Meiselas first went to Nicaragua in June of 1978 and almost immediately found herself in a situation which became a focus of public attention in North America and Europe. Prior to 1978 she had considered herself a documentary photographer rather than a photojournalist, with books and exhibitions being the major outlets for her work — in part because magazines showed little interest in her projects at the time. However, in Nicaragua, she said, “Suddenly I was thrust into a situation in which my work was used by magazines [even though] I wasn’t shooting for magazines — I was shooting for history …. I did get a sense of the purpose of magazine reporting, but the images were dispersed in the magazines that used them, and a year later I decided to collect them into a book.” Nicaragua: June 1978 – July 1979, by Susan Meiselas and edited with Claire Rosenberg, was published by Pantheon Books in 1981. Meiselas spoke about some of her problems with the publishing process: she stressed that the book project became possible after her work received exposure in magazines, but that this did not win her editorial control over the book. “I was appalled by the cover design, in which I had no participation,” she said, “but I was told, ‘that’s the cover.’ My name was too large, which was inappropriate — I felt so secondary to the power of events and the people who were making that history. But [the publishing] world is about selling, and [Pantheon] evidently felt it was better to say, ‘Girl photographer — American — finds revolution’ in order to sell books. It was like a meat market . . . but it was important to me that people know about this place. It was important to publish the material, and they were the publishers interested.”

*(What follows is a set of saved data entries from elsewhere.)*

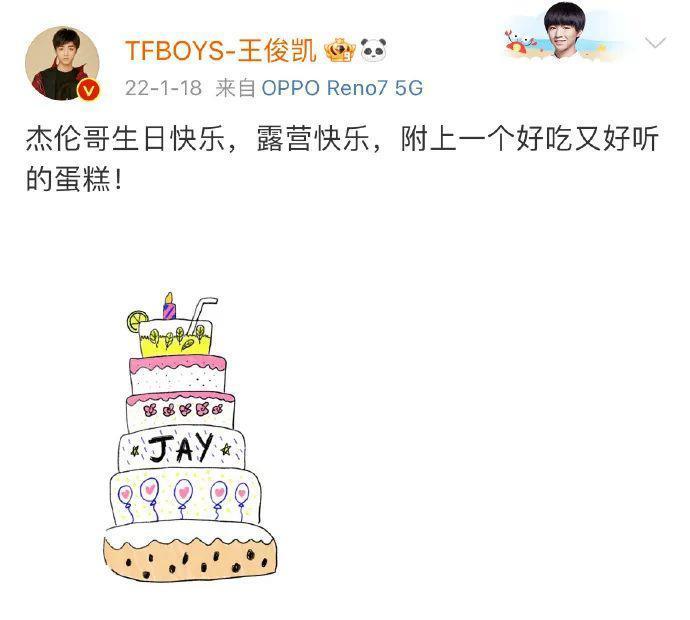This screenshot has width=690, height=620.
Task: Expand the post options chevron
Action: coord(655,43)
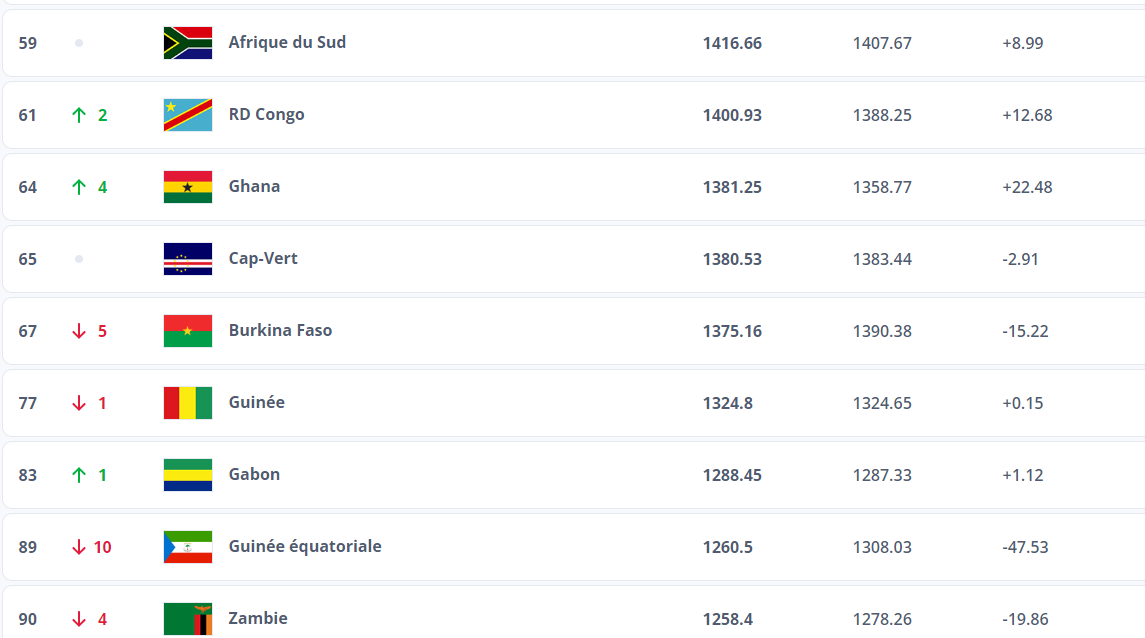The width and height of the screenshot is (1145, 638).
Task: Click the red down arrow beside Burkina Faso
Action: [x=79, y=331]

Other compromises had to be made in publishing Nicaragua in order to reach the broadest possible audience and keep the book within a modest price range. Originally Meiselas had intended that images and text would be interwoven, but in order to publish the book at reasonable cost in three languages (English, French and Spanish) all the colour pages had to be printed at one time, and the text printed separately. “I had to reconceive the text as a thing unto itself, with the [reduced] black and white pictures as a reference. Somehow, artistically, I couldn’t put it all together, but I had to be willing to experiment. With Carnival Strippers [published in 1976 by Farrar, Straus & Giroux] it had been even worse. The designer was exploitative and the typeset was garish; it made fun of people and wasn’t as respectful as the images. I re-member picking up the dummy and being horrified, and was told it was already set. These are experiences you learn from, and try to avoid later.”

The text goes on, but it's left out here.